Se os compositores da Segunda Escola de Viena fundaram uma “Escola”, Debussy e Stravinsky, porém, não deixaram seguidores. No entanto, sua influência e a de suas linguagens foram decisivas para as principais correntes do século XX que os sucederam (e o são até hoje). Desde suas primeiras obras (O pássaro de fogo, Petrushka, A sagração da primavera), Stravinsky ao mesmo tempo deslumbra e causa assombro. No plano harmônico, seguindo a esteira antes inaugurada por Debussy, os agregados sonoros sem qualquer ligação com o Sistema Tonal são amplamente empregados. Ao mesmo tempo ele não hesita, por vezes, em recuperar elementos tonais, ora sobrepondo-os, ora usando-os sem mascaramentos, mas inseridos de tal forma em contextos inauditos, que acabam por criar uma sensação de ambiguidade que relativiza sua própria natureza. Na rítmica, a originalidade da técnica e a assimetria audaciosa e perturbadora subvertem o sentido de causalidade da métrica tradicional. Mas é sobretudo no campo da forma musical que ele é realmente revolucionário. Em poucas palavras, se na harmonia ele não procura reformar nem fazer ruir totalmente o Sistema Tonal, Stravinsky é, usando de uma metáfora, “atonal” na forma.
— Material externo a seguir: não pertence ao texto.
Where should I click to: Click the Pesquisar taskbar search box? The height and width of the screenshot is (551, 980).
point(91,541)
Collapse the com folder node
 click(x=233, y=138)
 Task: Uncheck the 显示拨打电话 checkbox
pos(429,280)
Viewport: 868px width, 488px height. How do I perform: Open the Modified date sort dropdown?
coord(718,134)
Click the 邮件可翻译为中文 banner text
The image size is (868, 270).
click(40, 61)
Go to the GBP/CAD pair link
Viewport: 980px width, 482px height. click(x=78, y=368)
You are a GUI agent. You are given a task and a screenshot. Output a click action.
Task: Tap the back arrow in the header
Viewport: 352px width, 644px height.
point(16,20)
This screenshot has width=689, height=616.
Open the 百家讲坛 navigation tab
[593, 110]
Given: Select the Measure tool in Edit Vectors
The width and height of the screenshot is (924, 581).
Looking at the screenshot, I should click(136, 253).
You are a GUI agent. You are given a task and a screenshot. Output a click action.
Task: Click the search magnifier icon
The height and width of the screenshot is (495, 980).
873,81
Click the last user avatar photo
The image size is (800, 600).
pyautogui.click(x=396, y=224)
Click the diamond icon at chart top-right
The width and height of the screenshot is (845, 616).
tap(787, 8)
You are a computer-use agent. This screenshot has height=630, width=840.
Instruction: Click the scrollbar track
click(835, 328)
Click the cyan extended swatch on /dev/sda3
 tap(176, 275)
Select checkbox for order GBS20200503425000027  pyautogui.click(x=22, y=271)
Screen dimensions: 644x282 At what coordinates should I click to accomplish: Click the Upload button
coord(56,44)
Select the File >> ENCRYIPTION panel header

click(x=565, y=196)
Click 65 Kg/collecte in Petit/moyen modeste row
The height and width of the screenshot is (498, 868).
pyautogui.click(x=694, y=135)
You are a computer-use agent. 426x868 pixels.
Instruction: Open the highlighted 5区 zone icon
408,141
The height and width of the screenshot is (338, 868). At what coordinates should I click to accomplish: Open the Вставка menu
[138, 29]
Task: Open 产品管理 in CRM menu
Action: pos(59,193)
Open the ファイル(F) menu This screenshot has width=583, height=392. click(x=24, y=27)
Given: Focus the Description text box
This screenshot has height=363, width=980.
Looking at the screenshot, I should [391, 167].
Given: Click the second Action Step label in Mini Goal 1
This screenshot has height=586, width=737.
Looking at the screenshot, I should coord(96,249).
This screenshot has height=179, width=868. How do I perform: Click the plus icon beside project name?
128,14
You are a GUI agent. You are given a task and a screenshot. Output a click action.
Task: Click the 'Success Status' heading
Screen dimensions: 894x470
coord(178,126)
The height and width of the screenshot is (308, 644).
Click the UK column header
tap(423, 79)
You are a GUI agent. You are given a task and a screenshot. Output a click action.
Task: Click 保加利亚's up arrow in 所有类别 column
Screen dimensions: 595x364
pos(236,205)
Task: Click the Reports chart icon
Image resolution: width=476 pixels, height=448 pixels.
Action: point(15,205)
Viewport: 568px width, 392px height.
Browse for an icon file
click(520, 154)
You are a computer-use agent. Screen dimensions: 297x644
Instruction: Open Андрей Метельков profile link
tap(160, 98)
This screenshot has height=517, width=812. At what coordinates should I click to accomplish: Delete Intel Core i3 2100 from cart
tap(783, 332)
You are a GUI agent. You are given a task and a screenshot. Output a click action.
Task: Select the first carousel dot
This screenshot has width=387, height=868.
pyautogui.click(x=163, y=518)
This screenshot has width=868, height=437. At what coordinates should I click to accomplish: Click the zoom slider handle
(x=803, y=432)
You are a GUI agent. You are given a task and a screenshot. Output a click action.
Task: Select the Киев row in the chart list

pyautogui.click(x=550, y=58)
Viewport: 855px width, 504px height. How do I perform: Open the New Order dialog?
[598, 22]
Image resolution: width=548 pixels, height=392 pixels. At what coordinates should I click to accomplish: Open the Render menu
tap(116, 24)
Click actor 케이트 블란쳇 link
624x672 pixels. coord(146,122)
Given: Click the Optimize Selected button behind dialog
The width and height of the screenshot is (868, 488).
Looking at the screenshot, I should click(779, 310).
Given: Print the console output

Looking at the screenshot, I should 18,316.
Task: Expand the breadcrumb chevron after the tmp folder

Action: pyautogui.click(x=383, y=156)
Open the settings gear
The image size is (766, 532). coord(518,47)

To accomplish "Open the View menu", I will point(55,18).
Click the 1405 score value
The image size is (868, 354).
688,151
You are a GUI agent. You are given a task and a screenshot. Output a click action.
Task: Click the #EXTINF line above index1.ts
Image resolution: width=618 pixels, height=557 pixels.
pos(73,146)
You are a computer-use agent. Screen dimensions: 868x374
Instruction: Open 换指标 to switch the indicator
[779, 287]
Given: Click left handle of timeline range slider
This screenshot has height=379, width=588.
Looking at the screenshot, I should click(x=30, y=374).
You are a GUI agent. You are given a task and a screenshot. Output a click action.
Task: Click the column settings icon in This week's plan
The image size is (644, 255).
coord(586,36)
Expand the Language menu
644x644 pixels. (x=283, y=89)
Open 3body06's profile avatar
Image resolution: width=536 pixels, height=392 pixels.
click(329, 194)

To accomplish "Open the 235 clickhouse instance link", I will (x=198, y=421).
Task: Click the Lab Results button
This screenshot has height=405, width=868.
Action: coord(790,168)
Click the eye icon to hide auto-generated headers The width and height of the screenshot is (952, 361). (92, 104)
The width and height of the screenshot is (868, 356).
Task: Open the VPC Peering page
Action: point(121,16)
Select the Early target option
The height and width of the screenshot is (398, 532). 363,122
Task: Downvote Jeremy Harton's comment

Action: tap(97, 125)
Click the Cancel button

Há quem sugira dividir em quatro fases a sua obra e sua linguagem: até 1914, as obras-primas dos primeiros balés. De 1914 a 1922, obras com pequenas formações instrumentais, cuja linguagem é mais voltada para a textura contrapontística que a harmônica (é desse período a genial História do soldado). De 1922 a 1953, um olhar que se volta para a herança da Tradição Ocidental, em que se notam tendências neoclássicas. De 1953 até sua morte, em 1971, Stravinsky adota certa postura reacionária, fazendo frente às investidas ousadas de seus contemporâneos e usando técnicas do Serialismo em seus processos de composição.
A Sinfonia em três movimentos pertence à terceira dessas fases, junto com outras obras de grande significado: a Sinfonia dos salmos (composta em 1930), a Sinfonia em Dó (1940), Orpheus (balé composto em 1947) e a Missa (que data de 1951). Dessas obras, apenas a primeira não foi composta em solo norte-americano. Stravinsky toma residência em Beverly Hills desde 1940 – a quinze quilômetros de onde morava Schoenberg! – e em 1945 se naturaliza cidadão estadunidense.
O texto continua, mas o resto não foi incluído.